Given entries START
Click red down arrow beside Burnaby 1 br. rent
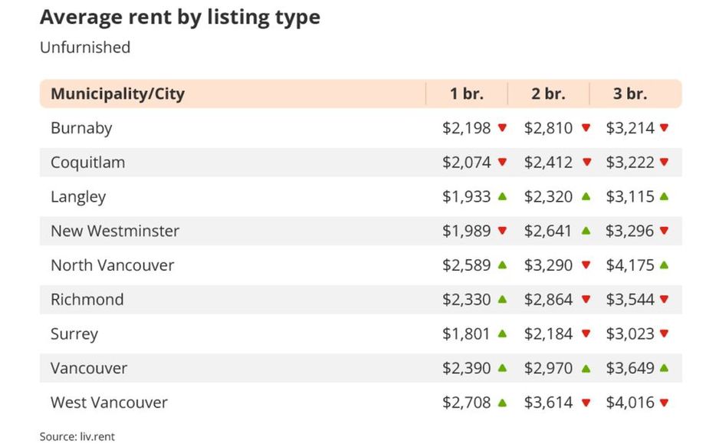Viewport: 719px width, 444px height. pyautogui.click(x=502, y=128)
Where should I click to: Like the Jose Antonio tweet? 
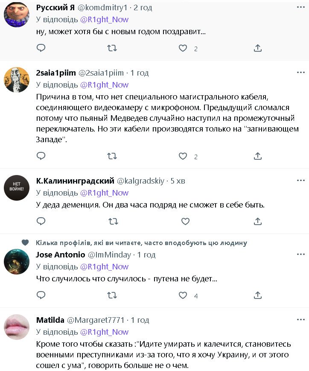point(183,295)
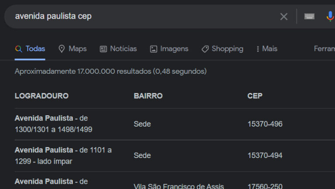Click the Maps pin icon
335x189 pixels.
(62, 49)
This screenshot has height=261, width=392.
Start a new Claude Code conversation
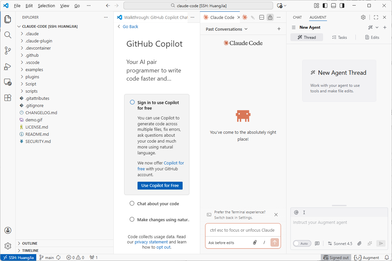(279, 29)
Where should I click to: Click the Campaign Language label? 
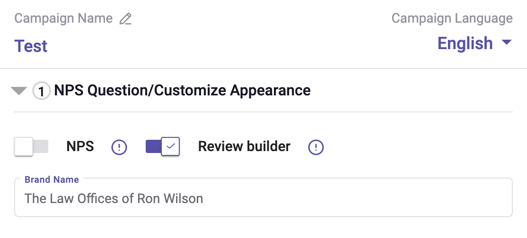click(452, 18)
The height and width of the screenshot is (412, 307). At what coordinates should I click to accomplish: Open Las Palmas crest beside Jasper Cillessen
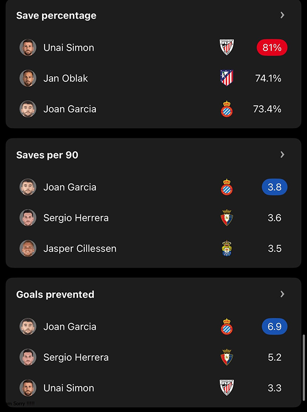[227, 248]
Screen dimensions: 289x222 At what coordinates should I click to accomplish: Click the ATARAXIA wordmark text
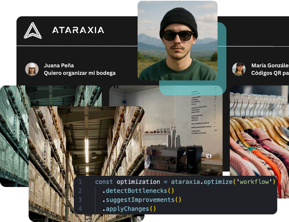click(x=78, y=30)
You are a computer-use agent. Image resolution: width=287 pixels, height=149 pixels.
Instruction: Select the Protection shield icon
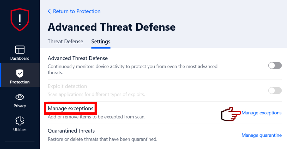(20, 73)
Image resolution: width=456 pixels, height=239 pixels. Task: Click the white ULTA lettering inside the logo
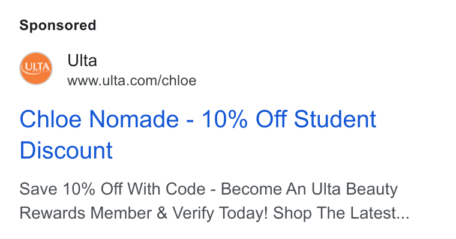point(37,67)
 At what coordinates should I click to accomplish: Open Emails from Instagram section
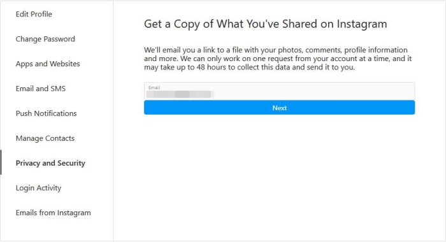click(53, 213)
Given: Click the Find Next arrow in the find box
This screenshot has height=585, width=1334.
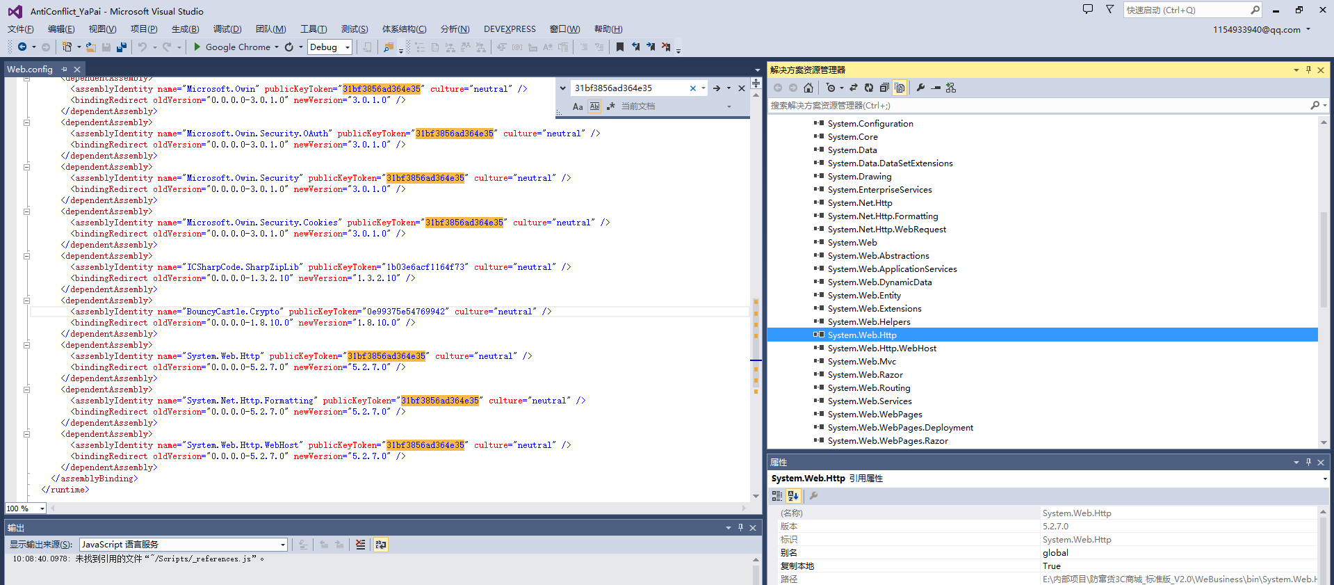Looking at the screenshot, I should click(x=716, y=88).
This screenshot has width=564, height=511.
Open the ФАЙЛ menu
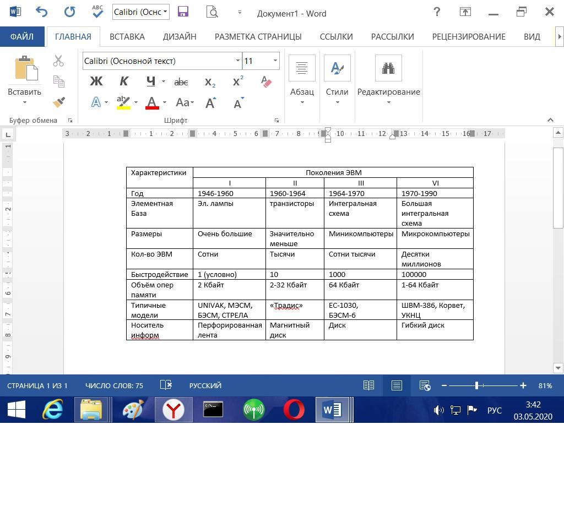(22, 36)
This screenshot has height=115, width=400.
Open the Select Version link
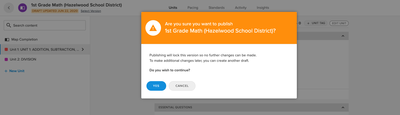[91, 11]
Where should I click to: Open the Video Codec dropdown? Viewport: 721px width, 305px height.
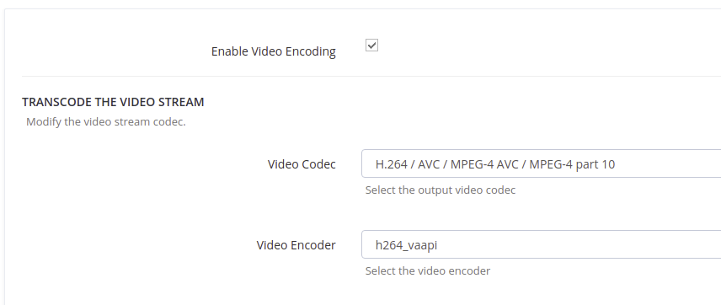[542, 163]
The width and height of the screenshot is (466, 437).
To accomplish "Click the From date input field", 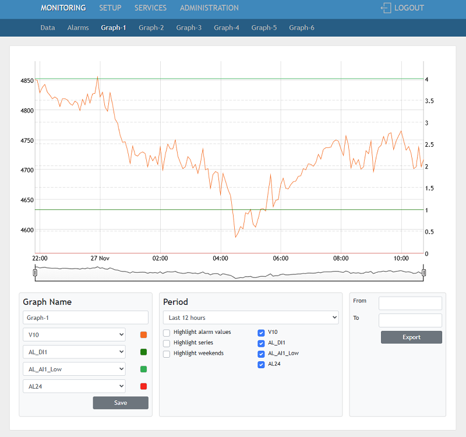I will point(410,303).
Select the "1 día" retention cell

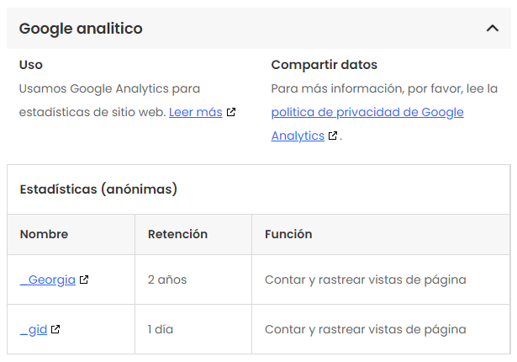point(161,329)
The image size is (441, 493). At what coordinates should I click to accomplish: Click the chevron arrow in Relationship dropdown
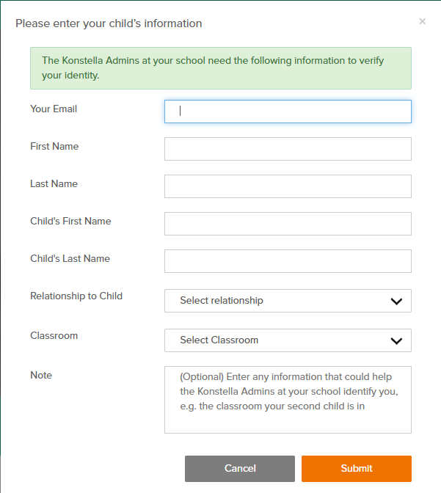(396, 301)
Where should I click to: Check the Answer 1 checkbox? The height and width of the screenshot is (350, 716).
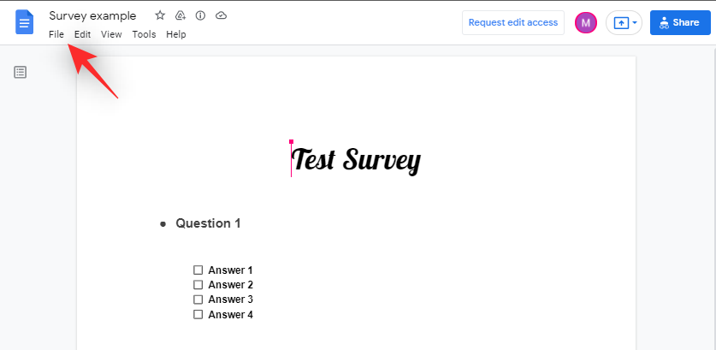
Given entries END
Exact copy, pictures excluded: from the line with "Image resolution: width=456" up to and including the line with "Given: Click the" in the data above.

Image resolution: width=456 pixels, height=239 pixels. Task: Click the white ULTA lettering inside the logo
point(37,67)
 At what coordinates should I click to accomplish: Open Emails from Instagram section
click(53, 213)
Given: Click the Find Next arrow in the find box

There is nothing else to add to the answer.